::: EXERCISE MATERIAL :::
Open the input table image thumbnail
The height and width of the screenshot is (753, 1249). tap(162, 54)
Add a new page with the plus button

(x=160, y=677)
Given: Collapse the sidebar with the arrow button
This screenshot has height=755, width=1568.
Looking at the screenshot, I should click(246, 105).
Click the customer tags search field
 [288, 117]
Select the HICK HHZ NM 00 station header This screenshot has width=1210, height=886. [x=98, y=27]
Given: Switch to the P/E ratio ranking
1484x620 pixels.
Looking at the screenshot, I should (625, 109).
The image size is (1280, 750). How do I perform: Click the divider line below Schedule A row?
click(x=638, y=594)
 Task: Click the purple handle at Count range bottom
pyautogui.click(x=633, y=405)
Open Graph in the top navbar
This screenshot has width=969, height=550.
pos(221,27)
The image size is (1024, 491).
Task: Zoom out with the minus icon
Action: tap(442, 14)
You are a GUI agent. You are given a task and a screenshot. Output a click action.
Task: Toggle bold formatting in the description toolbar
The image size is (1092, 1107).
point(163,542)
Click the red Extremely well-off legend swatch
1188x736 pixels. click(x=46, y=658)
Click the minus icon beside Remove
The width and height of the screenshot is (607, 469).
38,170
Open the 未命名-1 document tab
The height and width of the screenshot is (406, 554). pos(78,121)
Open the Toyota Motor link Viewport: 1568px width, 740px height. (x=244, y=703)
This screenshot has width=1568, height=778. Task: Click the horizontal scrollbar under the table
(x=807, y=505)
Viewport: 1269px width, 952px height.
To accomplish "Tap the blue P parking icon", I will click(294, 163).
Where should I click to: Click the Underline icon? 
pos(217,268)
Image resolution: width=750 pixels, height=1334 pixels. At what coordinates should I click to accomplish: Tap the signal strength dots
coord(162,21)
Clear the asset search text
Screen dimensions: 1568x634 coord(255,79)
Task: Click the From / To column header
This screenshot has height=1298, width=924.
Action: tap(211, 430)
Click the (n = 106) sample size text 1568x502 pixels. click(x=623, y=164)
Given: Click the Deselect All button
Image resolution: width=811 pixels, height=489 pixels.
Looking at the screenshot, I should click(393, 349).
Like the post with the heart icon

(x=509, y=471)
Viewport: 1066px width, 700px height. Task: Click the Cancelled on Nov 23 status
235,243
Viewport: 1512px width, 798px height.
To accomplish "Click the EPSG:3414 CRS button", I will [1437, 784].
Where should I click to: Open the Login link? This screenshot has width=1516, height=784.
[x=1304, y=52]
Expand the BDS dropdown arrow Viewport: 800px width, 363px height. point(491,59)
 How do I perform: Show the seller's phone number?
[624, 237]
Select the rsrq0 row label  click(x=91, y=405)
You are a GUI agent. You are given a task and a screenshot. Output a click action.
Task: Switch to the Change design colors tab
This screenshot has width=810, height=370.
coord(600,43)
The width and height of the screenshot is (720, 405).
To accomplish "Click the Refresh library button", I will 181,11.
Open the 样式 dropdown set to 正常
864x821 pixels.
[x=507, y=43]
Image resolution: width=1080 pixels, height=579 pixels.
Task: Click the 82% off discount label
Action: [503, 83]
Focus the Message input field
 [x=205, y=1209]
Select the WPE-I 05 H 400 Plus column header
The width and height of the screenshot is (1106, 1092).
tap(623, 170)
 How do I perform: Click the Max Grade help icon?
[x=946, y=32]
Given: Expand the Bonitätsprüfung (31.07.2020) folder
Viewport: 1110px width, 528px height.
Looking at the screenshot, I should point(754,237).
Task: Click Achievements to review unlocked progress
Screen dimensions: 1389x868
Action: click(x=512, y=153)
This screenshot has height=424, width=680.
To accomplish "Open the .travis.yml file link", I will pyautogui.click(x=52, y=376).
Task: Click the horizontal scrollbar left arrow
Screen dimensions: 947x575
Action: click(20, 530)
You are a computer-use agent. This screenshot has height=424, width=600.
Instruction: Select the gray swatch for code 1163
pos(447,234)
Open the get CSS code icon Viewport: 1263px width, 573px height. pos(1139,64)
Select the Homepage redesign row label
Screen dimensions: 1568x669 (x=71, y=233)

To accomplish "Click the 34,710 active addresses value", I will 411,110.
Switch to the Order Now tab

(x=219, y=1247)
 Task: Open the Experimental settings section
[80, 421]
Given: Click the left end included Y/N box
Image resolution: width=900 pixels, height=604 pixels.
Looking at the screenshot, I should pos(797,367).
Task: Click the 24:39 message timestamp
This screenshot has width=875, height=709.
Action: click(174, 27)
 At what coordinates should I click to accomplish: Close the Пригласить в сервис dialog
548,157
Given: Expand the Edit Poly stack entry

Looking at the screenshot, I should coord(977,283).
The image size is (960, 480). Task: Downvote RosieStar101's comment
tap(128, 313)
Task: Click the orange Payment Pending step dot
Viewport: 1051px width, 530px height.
:::
● **REQUIREMENT**
Every record above must be printed again exactly as it stands.

● **RESPONSE BOX**
Open the input table image thumbnail
The height and width of the screenshot is (753, 1249). tap(162, 54)
Add a new page with the plus button

(x=160, y=677)
Given: Collapse the sidebar with the arrow button
This screenshot has height=755, width=1568.
Looking at the screenshot, I should click(246, 105).
Click the customer tags search field
 [288, 117]
Select the HICK HHZ NM 00 station header This screenshot has width=1210, height=886. [x=98, y=27]
Given: Switch to the P/E ratio ranking
1484x620 pixels.
Looking at the screenshot, I should (625, 109).
The image size is (1280, 750). How do I perform: Click the divider line below Schedule A row?
click(x=638, y=594)
 Task: Click the purple handle at Count range bottom
pyautogui.click(x=633, y=405)
Open Graph in the top navbar
This screenshot has width=969, height=550.
pos(221,27)
The image size is (1024, 491).
Task: Zoom out with the minus icon
Action: tap(442, 14)
You are a GUI agent. You are given a task and a screenshot. Output a click action.
Task: Toggle bold formatting in the description toolbar
The image size is (1092, 1107).
point(163,542)
Click the red Extremely well-off legend swatch
1188x736 pixels. click(x=46, y=658)
Click the minus icon beside Remove
The width and height of the screenshot is (607, 469).
38,170
Open the 未命名-1 document tab
The height and width of the screenshot is (406, 554). pos(78,121)
Open the Toyota Motor link Viewport: 1568px width, 740px height. (x=244, y=703)
This screenshot has width=1568, height=778. Task: Click the horizontal scrollbar under the table
(x=807, y=505)
Viewport: 1269px width, 952px height.
To accomplish "Tap the blue P parking icon", I will click(294, 163).
Where should I click to: Click the Underline icon? 
pos(217,268)
Image resolution: width=750 pixels, height=1334 pixels. At what coordinates should I click to accomplish: Tap the signal strength dots
coord(162,21)
Clear the asset search text
Screen dimensions: 1568x634 coord(255,79)
Task: Click the From / To column header
This screenshot has height=1298, width=924.
Action: tap(211, 430)
Click the (n = 106) sample size text 1568x502 pixels. click(x=623, y=164)
Given: Click the Deselect All button
Image resolution: width=811 pixels, height=489 pixels.
Looking at the screenshot, I should click(393, 349).
Like the post with the heart icon

(x=509, y=471)
Viewport: 1066px width, 700px height. Task: Click the Cancelled on Nov 23 status
235,243
Viewport: 1512px width, 798px height.
To accomplish "Click the EPSG:3414 CRS button", I will [1437, 784].
Where should I click to: Open the Login link? This screenshot has width=1516, height=784.
[x=1304, y=52]
Expand the BDS dropdown arrow Viewport: 800px width, 363px height. point(491,59)
 How do I perform: Show the seller's phone number?
[624, 237]
Select the rsrq0 row label  click(x=91, y=405)
You are a GUI agent. You are given a task and a screenshot. Output a click action.
Task: Switch to the Change design colors tab
This screenshot has width=810, height=370.
coord(600,43)
The width and height of the screenshot is (720, 405).
To accomplish "Click the Refresh library button", I will 181,11.
Open the 样式 dropdown set to 正常
864x821 pixels.
[x=507, y=43]
Image resolution: width=1080 pixels, height=579 pixels.
Task: Click the 82% off discount label
Action: [503, 83]
Focus the Message input field
 [x=205, y=1209]
Select the WPE-I 05 H 400 Plus column header
The width and height of the screenshot is (1106, 1092).
tap(623, 170)
 How do I perform: Click the Max Grade help icon?
[x=946, y=32]
Given: Expand the Bonitätsprüfung (31.07.2020) folder
Viewport: 1110px width, 528px height.
Looking at the screenshot, I should point(754,237).
Task: Click Achievements to review unlocked progress
Screen dimensions: 1389x868
Action: click(x=512, y=153)
This screenshot has height=424, width=680.
To accomplish "Open the .travis.yml file link", I will pyautogui.click(x=52, y=376).
Task: Click the horizontal scrollbar left arrow
Screen dimensions: 947x575
Action: click(20, 530)
You are a computer-use agent. This screenshot has height=424, width=600.
Instruction: Select the gray swatch for code 1163
pos(447,234)
Open the get CSS code icon Viewport: 1263px width, 573px height. pos(1139,64)
Select the Homepage redesign row label
Screen dimensions: 1568x669 (x=71, y=233)

To accomplish "Click the 34,710 active addresses value", I will 411,110.
Switch to the Order Now tab

(x=219, y=1247)
 Task: Open the Experimental settings section
[80, 421]
Given: Click the left end included Y/N box
Image resolution: width=900 pixels, height=604 pixels.
Looking at the screenshot, I should pos(797,367).
Task: Click the 24:39 message timestamp
This screenshot has width=875, height=709.
Action: click(174, 27)
 At what coordinates should I click to accomplish: Close the Пригласить в сервис dialog
548,157
Given: Expand the Edit Poly stack entry

Looking at the screenshot, I should coord(977,283).
The image size is (960, 480). Task: Downvote RosieStar101's comment
tap(128, 313)
Task: Click the orange Payment Pending step dot
Viewport: 1051px width, 530px height.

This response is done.